Seconds became minutes while I held still on the gravel bar, and it did the same in the lazy current.
I found myself wondering about its history, and its ancestors. Did they watch Athabascans dip netting for salmon, long before the Russians came, before Henry Allen?
Did its ancestors watch the construction of the railway, curious about noise and the dynamite explosions?
Did this particular seal have these memories in its DNA?
Down on the Copper, I’ve come to expect these sorts of experiences—the oddity of a large marine mammal swimming more than a hundred miles from its home, up a freshwater river, following salmon.
Eventually, it seemed to lose interest and dove back into the current, doing what it needed for survival. And that’s when the dichotomy struck me.

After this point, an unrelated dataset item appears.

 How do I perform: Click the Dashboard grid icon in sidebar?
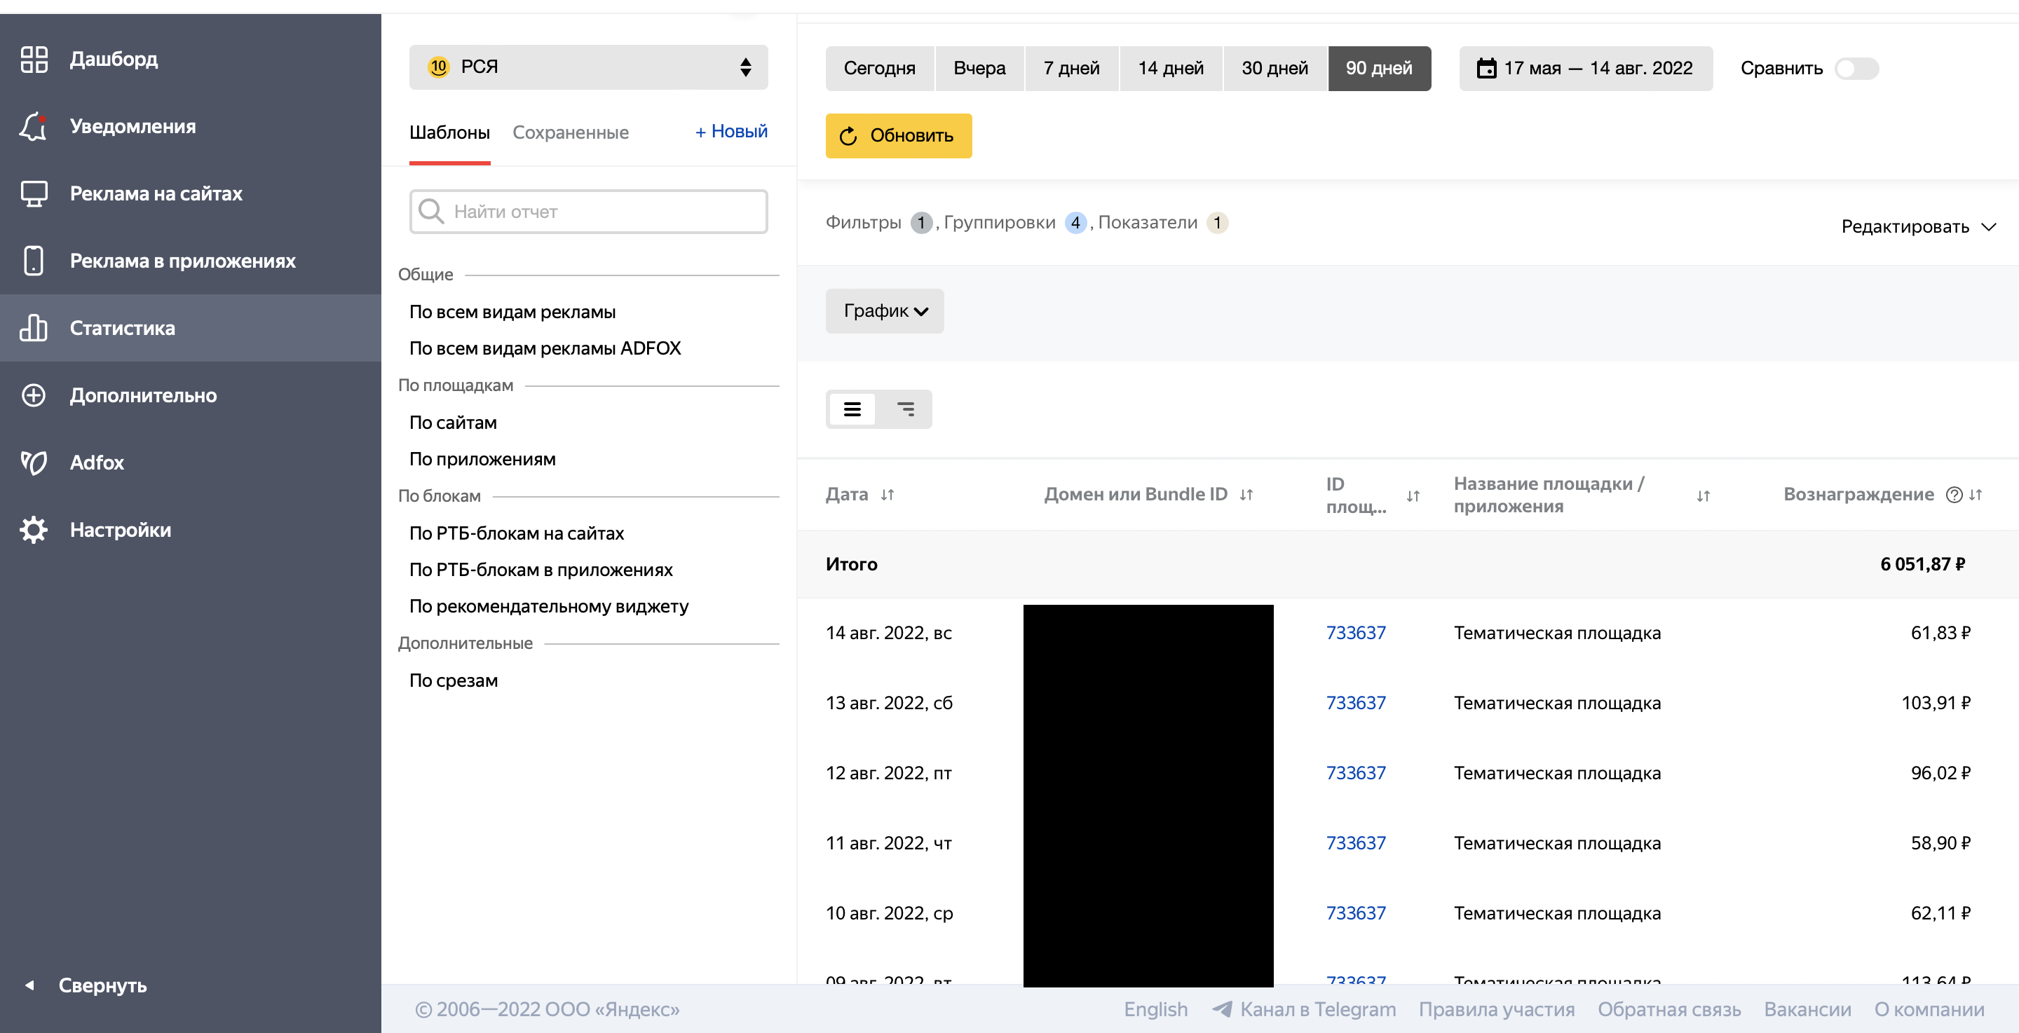[x=34, y=59]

I wondered then, if contemplation is a luxury or a curse, endeavoring to grasp something intangible, then watching it elude you.
As I watched alpenglow forming on the peaks high above us, the seal was off eating salmon, whose animated bodies breaching the surface of the water were followed by a big mouthful of teeth.
With my partner still sleeping I drifted off to a much different time, when trains moved up and down the valley more than a hundred years before. I could hear it coming up the valley, emanating from around a mountainous corner, the distant steam engine chugging and hissing. The squealing of steel wheels grinding against the tracks. It was a rhythmic sound, carried by the wind. And then it got louder, and louder, and closer, and even more unmistakable.
And then it was gone, replaced by the ever-present rumble of the river, so constant it forms a strange kind of silence.
The immediacy of hard ground shook me from my daydream and it was then when I looked over at Steve and noticed he was wide awake, his gaze set on the river.
“Did you hear the train?” he asked.
“Yes,” I replied.
“I heard it too,” he said.
Neither of us elaborated on the experience more than those simple words. That glimpse into the past belonged to the place surrounding us as much as those steel rails we saw on another river trip, bent by the powerful forces of the river.
The Copper River may be so powerful, it can bend time as well.